§ Goal of the exercise:
Below is a block of records. Copy every line in it that contains the word "screenshot".

§ Given records:
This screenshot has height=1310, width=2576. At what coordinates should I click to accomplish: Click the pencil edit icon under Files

---

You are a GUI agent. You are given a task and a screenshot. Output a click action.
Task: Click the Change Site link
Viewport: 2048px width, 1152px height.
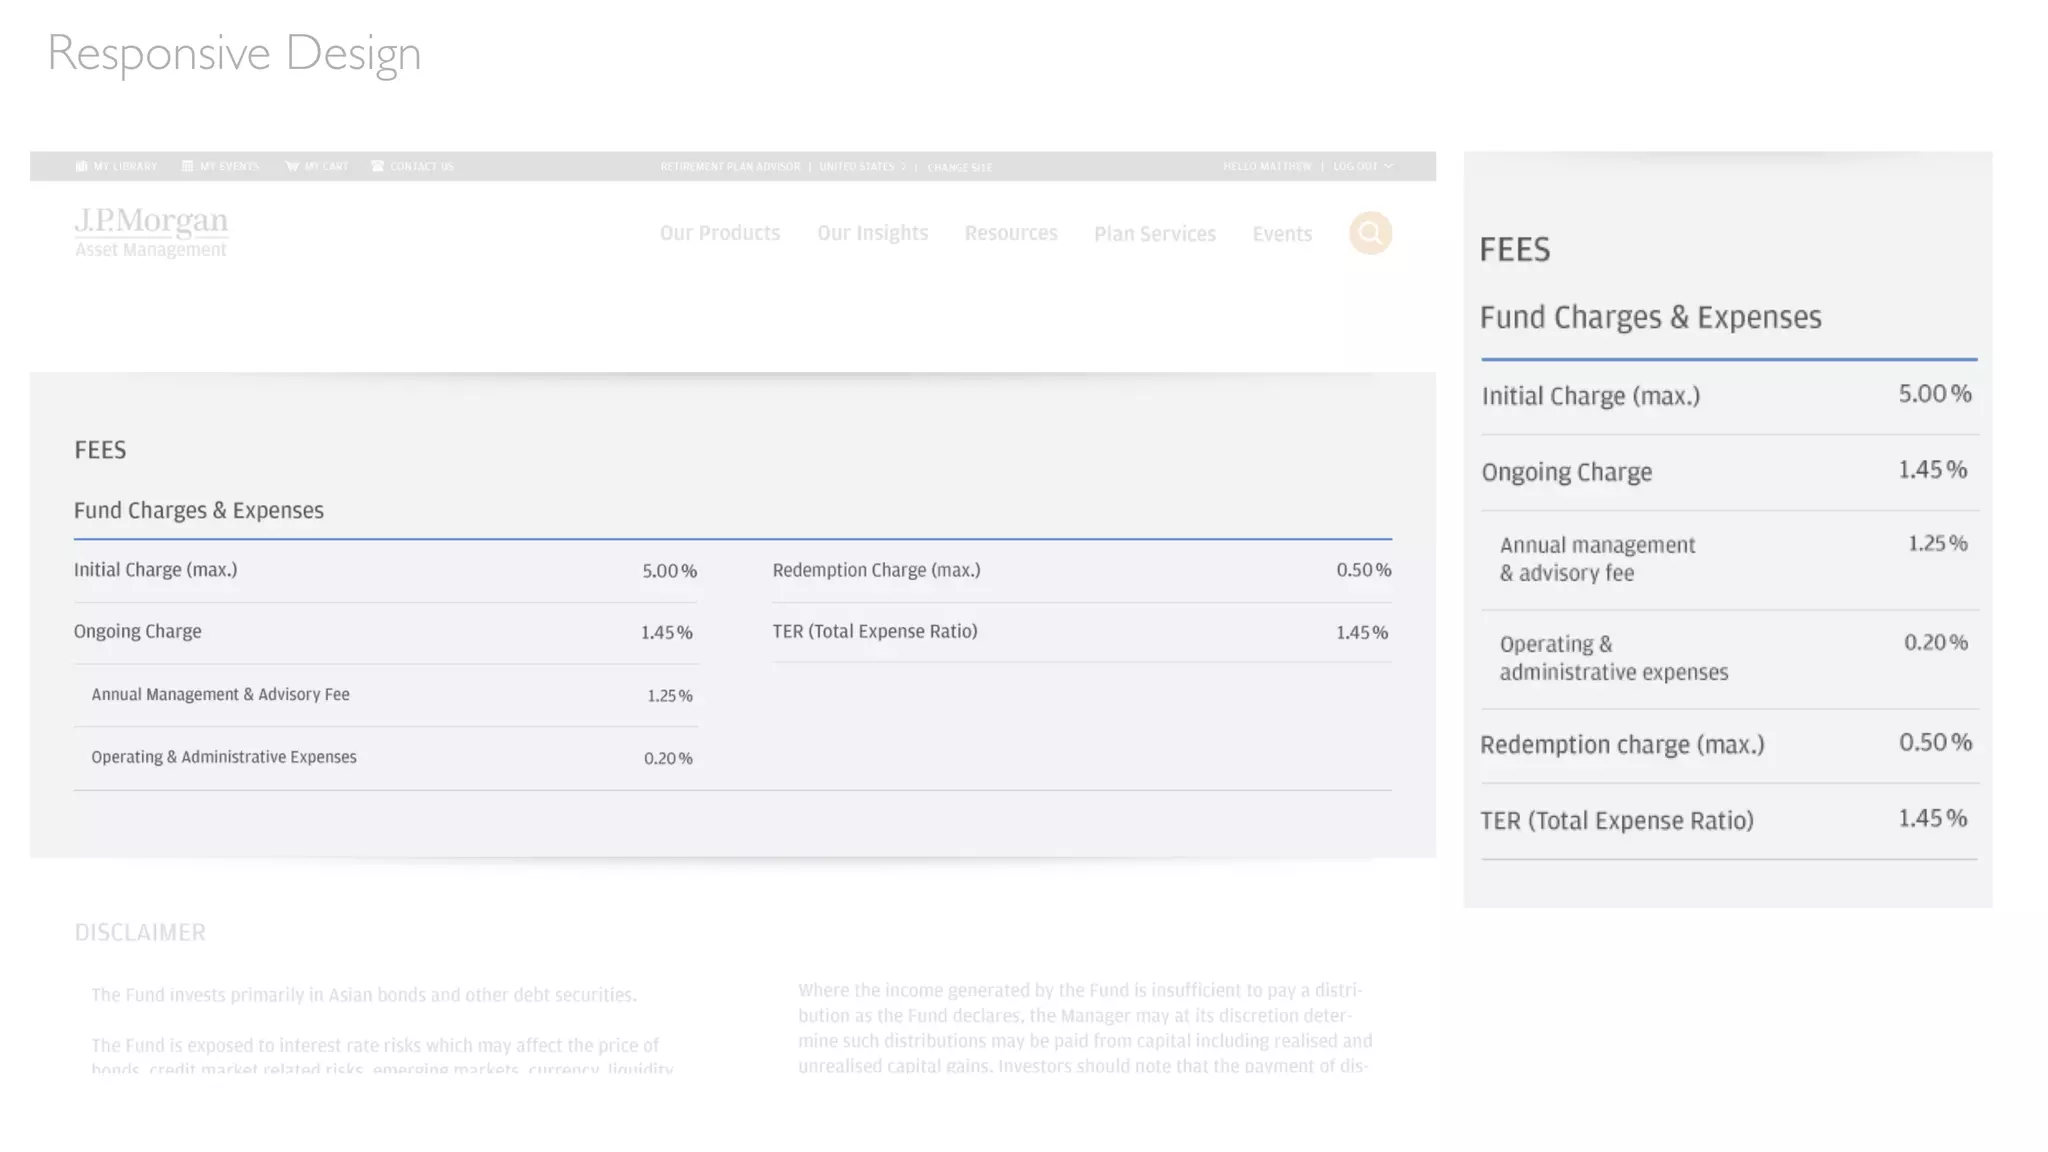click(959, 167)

§ Result for this task:
This screenshot has height=1310, width=2576. At what coordinates should I click to accomplish: Click the pencil edit icon under Files
You are a GUI agent. You are given a task and a screenshot. Output a click action.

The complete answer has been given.